A disciplina militar é muito importante para esta finalidade, pois é preciso fazer com que os policiais, a ampla maioria oriundos de famílias pobres, de trabalhadores, atuem como bucha de canhão contra sua própria gente, para proteger os donos do dinheiro. Não se trata apenas da repressão aos piquetes de greve, às ocupações urbanas e rurais, quando os policiais agridem trabalhadores e famílias, pobres como eles mesmos, que apenas lutam por seus direitos, direitos negados também à ampla maioria dos policiais que ganham salários baixos e trabalham em situação precária.

A expressão mais emblemática dessa situação talvez seja o fato de que a PM do Brasil é uma das polícias que mais mata no mundo, mas também que mais morre. Ela mata jovens em sua ampla maioria, pobres e negros. Assim como são pobres e negros e jovens, a grande maioria dos policiais que morrem nessa guerra que é movida contra a pobreza pelo Estado brasileiro, hoje governado pelo PT de Lula.

A chamada “guerra contra as drogas” é apenas uma grande cortina de fumaça que tenta disfarçar o indisfarçável. Tudo que essa violência não faz é acabar com o tráfico de drogas, armas e pessoas que, pelo contrário cresce cada vez mais alimentando esse ciclo da violência, inclusive corrompendo policiais e autoridades públicas – é preciso ver se os acontecimentos da baixada não estão relacionados a isso.

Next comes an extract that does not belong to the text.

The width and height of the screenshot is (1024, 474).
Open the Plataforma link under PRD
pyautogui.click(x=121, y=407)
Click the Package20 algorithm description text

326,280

Não temos dúvida de que, enquanto houver capitalismo, as instituições policiais vão estar sempre a serviço da defesa do sistema, contra a população. Numa sociedade governada pelos trabalhadores a segurança pública não será exercida dessa forma e sim através da auto-organização da própria população. No entanto, isso não pode nos impedir de lutarmos por mudanças desde já, não podemos simplesmente continuar assistindo cenas como essas que vimos nas chacinas mais recentes.

É preciso denunciar o escândalo que é o posicionamento do PT ante essa situação assim como o silencioso obsequiosos de partidos como o PSOL e PCdoB. É preciso exigir do Governo Federal e dos estados a abertura da discussão sobre esse assunto e a desmilitarização das PMs. É preciso estimular a auto-organização da população nos bairros pobres de maneira a dar conta da sua autodefesa.  E é preciso chamar os soldados, cabos, sargentos, enfim, os praças que estão na base dessas instituições a se rebelarem contra essa situação e a se unirem aos trabalhadores na luta para mudar toda essa situação.

Os soldados precisam se unir à luta dos trabalhadores e da população pobre

São os banqueiros e grandes empresários, ou seja, os grandes capitalistas e os governos que são seus serviçais, os responsáveis pela desigualdade e injustiça dessa sociedade, que condena a ampla maioria da população a viver em condições cada vez mais sub-humanas. São eles também os responsáveis em última instancia pelas mazelas que afligem a vida dos praças e de seus familiares, assim como pela brutalidade e desrespeito com que os praças são tratados pelos seus oficiais escudados na estrutura militar das PMs (também por isso a desmilitarização da segurança pública interessa aos praças).

É preciso levar esta discussão para dentro das instituições policiais, chamar os policiais a recusarem o papel de bucha de canhão contra os trabalhadores e a população pobre do nosso país, a se unirem aos trabalhadores na luta para mudarmos tudo isso que está ai. Da mesma forma que os trabalhadores e suas organizações precisam apoiar as lutas dos policiais quando estes defendem seus direitos democráticos ((contra os abusos de seus comandantes, direito de ter sindicato, fazer greve) e melhores salários e condições de vida. É dessa forma que caminharemos na unidade e na luta necessária para acabar com toda forma de opressão e exploração a que somos submetidos no capitalismo. Na luta por uma sociedade socialista onde possamos, todas e todas, vivermos plenamente, como seres humanos que somos.

Façamos a paz entre nós, e guerra aos senhores!

[1][1] Sua origem remonta a 2001, em proposta enviada pelo Poder Executivo ao Congresso Nacional que estava parada no Congresso até o bolsonarismo reativar sua tramitação. Agora o PT assume a tarefa de consumar o crime.